▶ _Problem statement_:
Copy out, verbatim, the stretch of lines from the line containing "I want to click on 'Alt" through the line containing "green circular icon", including both of those lines.

[begin Data supplied]

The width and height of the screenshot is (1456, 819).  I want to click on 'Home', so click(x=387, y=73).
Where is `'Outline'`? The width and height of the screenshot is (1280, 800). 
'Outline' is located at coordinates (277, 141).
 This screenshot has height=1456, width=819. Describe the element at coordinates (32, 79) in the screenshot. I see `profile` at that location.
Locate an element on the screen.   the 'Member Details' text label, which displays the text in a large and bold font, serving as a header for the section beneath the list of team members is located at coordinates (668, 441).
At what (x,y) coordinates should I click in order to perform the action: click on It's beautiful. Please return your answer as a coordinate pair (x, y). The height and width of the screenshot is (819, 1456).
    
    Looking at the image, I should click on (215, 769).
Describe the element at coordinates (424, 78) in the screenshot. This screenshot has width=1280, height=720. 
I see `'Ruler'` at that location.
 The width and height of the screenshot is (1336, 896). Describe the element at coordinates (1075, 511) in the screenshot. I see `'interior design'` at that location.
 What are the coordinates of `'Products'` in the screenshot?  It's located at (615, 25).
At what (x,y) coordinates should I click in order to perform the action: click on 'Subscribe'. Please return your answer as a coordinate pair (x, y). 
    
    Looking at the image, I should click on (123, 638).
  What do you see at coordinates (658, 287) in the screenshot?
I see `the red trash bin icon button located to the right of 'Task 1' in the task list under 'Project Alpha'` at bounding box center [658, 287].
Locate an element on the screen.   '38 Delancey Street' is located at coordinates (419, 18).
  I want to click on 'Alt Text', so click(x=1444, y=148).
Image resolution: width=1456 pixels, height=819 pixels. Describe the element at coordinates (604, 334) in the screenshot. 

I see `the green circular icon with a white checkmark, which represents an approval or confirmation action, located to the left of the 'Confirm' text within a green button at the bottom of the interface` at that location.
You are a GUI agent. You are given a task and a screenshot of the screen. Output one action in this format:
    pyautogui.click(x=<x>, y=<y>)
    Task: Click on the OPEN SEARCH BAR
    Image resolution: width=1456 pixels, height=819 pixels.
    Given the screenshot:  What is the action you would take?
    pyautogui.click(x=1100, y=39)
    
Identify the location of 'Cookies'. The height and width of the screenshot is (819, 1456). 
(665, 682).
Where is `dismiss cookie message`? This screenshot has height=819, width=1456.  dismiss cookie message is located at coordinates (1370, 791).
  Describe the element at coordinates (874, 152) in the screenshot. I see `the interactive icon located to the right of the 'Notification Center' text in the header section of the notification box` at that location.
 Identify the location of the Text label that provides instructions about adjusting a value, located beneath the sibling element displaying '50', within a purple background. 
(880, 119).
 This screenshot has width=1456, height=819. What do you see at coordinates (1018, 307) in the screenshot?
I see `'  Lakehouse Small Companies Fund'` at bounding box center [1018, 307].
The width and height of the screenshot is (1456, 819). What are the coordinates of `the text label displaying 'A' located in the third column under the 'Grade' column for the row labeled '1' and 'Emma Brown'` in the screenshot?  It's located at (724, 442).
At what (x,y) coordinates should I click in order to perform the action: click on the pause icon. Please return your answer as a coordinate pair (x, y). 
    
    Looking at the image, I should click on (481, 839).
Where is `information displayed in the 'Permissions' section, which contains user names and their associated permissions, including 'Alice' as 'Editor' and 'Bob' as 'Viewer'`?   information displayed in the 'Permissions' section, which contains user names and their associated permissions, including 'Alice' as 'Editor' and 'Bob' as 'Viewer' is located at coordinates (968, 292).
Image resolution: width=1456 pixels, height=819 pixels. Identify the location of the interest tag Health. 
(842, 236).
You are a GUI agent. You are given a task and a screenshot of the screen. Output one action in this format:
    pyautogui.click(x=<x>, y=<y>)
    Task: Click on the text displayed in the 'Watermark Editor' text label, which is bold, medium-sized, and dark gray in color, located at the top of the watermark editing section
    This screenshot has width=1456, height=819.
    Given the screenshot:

[end Data supplied]

▶ _Full response_:
  I want to click on 'Alt Text', so click(x=1444, y=148).
Image resolution: width=1456 pixels, height=819 pixels. Describe the element at coordinates (604, 334) in the screenshot. 

I see `the green circular icon with a white checkmark, which represents an approval or confirmation action, located to the left of the 'Confirm' text within a green button at the bottom of the interface` at that location.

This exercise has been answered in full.